- The statue in 2023
- Artist: Rudolph Torrini
- Subject: Thomas Anthony Dooley III
- Location: Notre Dame, Indiana, U.S.; 41°42′10.7″N 86°14′26.3″W﻿ / ﻿41.702972°N 86.240639°W;

= Statue of Thomas Anthony Dooley III =

Statue in Notre Dame, Indiana, U.S.

A statue of Thomas Anthony Dooley III by Rudolph Torrini, sometimes called Dr. Tom Dooley and Two Laotian Children, is installed on the University of Notre Dame campus, in the U.S. state of Indiana.

== Description ==
The statue of Thomas Anthony Dooley III with Lao children is installed near the Grotto of Our Lady of Lourdes, Notre Dame. The bronze sculpture measures approximately 4 ft. 3 in. x 2 ft. 2 in. x 1 ft. 6 in., and rests on a concrete base that measures approximately 4 ft. 6 in. x 5 ft. 1 in. x 4 ft. 6 in.
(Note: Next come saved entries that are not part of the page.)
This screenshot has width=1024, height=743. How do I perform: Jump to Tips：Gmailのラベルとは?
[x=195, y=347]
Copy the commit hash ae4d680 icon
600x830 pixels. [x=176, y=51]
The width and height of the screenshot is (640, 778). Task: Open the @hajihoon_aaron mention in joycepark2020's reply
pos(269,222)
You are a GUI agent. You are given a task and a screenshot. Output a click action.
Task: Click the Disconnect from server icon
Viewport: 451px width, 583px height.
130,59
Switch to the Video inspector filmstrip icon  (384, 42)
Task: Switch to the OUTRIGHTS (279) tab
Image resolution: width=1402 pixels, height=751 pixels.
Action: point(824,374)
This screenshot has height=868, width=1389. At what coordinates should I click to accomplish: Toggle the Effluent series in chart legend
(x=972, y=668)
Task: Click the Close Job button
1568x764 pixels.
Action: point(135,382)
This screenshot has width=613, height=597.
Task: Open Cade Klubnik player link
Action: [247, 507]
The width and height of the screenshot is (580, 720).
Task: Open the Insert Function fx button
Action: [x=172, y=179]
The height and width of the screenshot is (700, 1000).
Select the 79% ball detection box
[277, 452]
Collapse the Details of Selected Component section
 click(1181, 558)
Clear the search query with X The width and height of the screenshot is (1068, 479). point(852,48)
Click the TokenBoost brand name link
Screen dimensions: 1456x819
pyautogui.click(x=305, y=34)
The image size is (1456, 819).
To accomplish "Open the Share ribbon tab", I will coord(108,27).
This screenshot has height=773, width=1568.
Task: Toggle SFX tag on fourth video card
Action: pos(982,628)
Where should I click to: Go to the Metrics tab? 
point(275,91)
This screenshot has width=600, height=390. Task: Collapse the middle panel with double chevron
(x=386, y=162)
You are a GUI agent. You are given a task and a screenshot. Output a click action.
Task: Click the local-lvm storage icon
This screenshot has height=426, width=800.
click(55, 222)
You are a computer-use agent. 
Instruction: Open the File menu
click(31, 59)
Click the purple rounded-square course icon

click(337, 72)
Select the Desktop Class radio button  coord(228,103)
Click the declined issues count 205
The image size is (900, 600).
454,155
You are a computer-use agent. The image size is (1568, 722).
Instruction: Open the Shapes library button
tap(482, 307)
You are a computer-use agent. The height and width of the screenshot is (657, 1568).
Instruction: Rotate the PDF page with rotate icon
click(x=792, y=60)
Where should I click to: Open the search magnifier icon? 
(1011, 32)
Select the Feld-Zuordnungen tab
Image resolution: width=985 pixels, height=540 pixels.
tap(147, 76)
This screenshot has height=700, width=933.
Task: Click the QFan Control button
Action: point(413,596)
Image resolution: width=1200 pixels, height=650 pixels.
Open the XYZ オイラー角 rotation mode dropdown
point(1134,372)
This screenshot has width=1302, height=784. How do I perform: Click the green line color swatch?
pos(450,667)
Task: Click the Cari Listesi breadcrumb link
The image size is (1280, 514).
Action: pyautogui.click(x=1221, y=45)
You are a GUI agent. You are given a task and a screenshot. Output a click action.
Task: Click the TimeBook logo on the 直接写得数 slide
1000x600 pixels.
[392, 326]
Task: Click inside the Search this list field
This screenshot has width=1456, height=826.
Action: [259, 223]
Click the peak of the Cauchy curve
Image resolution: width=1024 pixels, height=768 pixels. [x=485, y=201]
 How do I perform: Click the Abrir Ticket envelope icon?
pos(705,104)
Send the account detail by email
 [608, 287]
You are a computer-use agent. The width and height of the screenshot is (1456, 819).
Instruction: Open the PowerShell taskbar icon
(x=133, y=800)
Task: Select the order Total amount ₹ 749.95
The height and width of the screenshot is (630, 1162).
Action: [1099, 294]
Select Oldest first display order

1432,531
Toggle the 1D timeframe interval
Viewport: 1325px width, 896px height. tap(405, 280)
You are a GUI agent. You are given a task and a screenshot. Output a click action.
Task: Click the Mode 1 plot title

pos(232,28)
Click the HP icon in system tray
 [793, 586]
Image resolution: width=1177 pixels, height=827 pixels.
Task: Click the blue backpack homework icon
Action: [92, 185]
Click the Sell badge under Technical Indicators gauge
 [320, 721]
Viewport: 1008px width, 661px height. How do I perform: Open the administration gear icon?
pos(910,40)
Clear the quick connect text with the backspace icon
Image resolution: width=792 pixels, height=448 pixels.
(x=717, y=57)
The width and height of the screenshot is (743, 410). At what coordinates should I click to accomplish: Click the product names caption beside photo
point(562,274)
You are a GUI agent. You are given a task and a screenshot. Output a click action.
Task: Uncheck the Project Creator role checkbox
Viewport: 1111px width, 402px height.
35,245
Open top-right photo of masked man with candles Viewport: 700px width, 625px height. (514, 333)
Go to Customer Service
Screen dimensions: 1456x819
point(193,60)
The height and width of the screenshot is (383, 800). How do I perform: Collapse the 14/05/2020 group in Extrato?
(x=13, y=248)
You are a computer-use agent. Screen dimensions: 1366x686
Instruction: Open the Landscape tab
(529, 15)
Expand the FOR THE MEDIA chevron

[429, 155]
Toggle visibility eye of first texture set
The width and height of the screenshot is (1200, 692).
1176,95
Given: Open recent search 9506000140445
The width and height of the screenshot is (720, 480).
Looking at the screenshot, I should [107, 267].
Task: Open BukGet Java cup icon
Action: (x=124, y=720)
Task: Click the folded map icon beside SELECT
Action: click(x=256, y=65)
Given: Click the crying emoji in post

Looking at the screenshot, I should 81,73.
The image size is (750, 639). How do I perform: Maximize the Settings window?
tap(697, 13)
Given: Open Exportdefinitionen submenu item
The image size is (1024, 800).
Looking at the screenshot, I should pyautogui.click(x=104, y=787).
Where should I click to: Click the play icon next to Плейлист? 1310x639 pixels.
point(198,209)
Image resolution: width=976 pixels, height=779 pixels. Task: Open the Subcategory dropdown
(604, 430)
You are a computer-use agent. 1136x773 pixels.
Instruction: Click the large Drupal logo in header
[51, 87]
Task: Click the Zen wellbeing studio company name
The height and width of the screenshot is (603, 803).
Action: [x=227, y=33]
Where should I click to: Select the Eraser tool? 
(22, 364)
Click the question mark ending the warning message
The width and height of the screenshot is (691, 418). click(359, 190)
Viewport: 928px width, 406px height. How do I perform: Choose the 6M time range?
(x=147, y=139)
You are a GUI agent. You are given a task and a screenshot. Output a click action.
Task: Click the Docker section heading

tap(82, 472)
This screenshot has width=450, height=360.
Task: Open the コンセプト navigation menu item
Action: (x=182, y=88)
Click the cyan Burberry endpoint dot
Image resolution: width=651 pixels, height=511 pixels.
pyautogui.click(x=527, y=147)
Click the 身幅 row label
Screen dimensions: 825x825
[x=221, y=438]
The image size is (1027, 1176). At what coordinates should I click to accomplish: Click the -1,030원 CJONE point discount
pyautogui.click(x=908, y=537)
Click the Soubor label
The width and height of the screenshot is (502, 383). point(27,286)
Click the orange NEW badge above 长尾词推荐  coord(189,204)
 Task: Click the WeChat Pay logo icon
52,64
A plaque reads: "THOMAS A. DOOLEY, M.D. '48 / 1927-1961 / Who as a pre-medical student / cherished Our Lady's Grotto / and who as a physician served the afflicted people of Southeast Asia / with uncommon devotion and dedication / Gift of the / Notre Dame Club of St. Louis / and the sculptor / Rudolph E. Torrini '59 / Dedicated February 1, 1986".

== History ==
The work was created in 1985 and dedicated on February 1, 1986. It was surveyed by the Smithsonian Institution's "Save Outdoor Sculpture!" program in 1993.